-------- PROVIDED TEXT --------
Among the skills Tyler has learned is how to communicate with public officials. He encouraged other high-schoolers to join FLAG, which he said is much more intriguing than it seems.

“We’re a conservation-based group, but it goes beyond that,” Tyler said. “We don’t just sit there and plant trees all day. We actually discuss things that are important to the parish.”


As teenagers have taken note of what their community leaders are doing, awareness has been reciprocal.

“I really like the way Jen has organized this group to be truly a group of teenagers that can explore the issues that face our community and then in turn get that information out (to the public) without any demands on the kids,” said Brenda Leroux Babin, an ancillary FLAG advisor with a doctorate in oceanography and coastal sciences and a Terrebonne School Board member. “She is fantastic at developing leaders.”
-------- ENTRIES SUPPLIED --------
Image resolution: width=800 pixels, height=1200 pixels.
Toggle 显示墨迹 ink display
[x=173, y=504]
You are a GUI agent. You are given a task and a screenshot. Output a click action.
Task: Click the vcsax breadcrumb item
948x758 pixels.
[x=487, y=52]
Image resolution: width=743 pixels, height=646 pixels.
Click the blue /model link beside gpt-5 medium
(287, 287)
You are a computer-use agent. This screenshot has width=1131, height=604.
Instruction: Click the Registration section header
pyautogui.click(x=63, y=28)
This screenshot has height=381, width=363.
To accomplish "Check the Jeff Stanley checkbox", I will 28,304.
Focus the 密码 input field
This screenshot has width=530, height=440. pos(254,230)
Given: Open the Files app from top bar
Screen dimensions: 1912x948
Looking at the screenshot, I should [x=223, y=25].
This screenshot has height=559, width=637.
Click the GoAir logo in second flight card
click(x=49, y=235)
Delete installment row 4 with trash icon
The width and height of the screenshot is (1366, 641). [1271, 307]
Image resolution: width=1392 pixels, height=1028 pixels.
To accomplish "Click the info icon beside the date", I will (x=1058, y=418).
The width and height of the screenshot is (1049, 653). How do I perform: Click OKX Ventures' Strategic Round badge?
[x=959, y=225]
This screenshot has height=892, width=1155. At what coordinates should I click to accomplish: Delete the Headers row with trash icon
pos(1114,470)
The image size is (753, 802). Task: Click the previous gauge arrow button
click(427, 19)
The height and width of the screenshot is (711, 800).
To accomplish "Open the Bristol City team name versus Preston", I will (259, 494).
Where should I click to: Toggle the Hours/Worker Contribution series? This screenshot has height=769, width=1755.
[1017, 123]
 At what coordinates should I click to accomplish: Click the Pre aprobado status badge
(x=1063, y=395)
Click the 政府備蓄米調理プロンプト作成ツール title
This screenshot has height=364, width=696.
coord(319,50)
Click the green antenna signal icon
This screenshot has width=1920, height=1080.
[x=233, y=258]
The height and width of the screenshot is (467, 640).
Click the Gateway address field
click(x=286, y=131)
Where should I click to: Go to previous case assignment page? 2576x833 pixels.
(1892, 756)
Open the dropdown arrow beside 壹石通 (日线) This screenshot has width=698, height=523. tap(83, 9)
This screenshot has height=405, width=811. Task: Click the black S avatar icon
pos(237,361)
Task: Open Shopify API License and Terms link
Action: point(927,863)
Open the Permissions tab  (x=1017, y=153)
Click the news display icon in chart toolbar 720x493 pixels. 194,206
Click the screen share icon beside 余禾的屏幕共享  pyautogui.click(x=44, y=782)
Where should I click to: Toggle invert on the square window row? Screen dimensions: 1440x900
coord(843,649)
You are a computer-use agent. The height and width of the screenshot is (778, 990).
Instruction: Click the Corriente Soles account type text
--------
Pick up the article about the FLAG teen conservation group after its last sentence and keep writing it.

Hamilton praised Babin, librarian Cheri Andrepont, BTNEP Education Coordinator Alma Jackson and HTV owner Martin Folse as others who have proven important to FLAG’s success.


Accolades are not foreign to the group, recipient of the Louisiana Wildlife Federation’s Conservation Achievement Award and the President’s Environmental Youth Award in 2010 and the Environmental Protection Agency’s Gulf Guardian Award in 2011.

Awarded annually since 1997, PLA’s Upstart Innovation Award has been given to libraries in New York, California, Canada and Idaho, among libraries in other states. LeBoeuf will formally receive the award this summer at the American Library Association’s annual conference in Las Vegas, she said.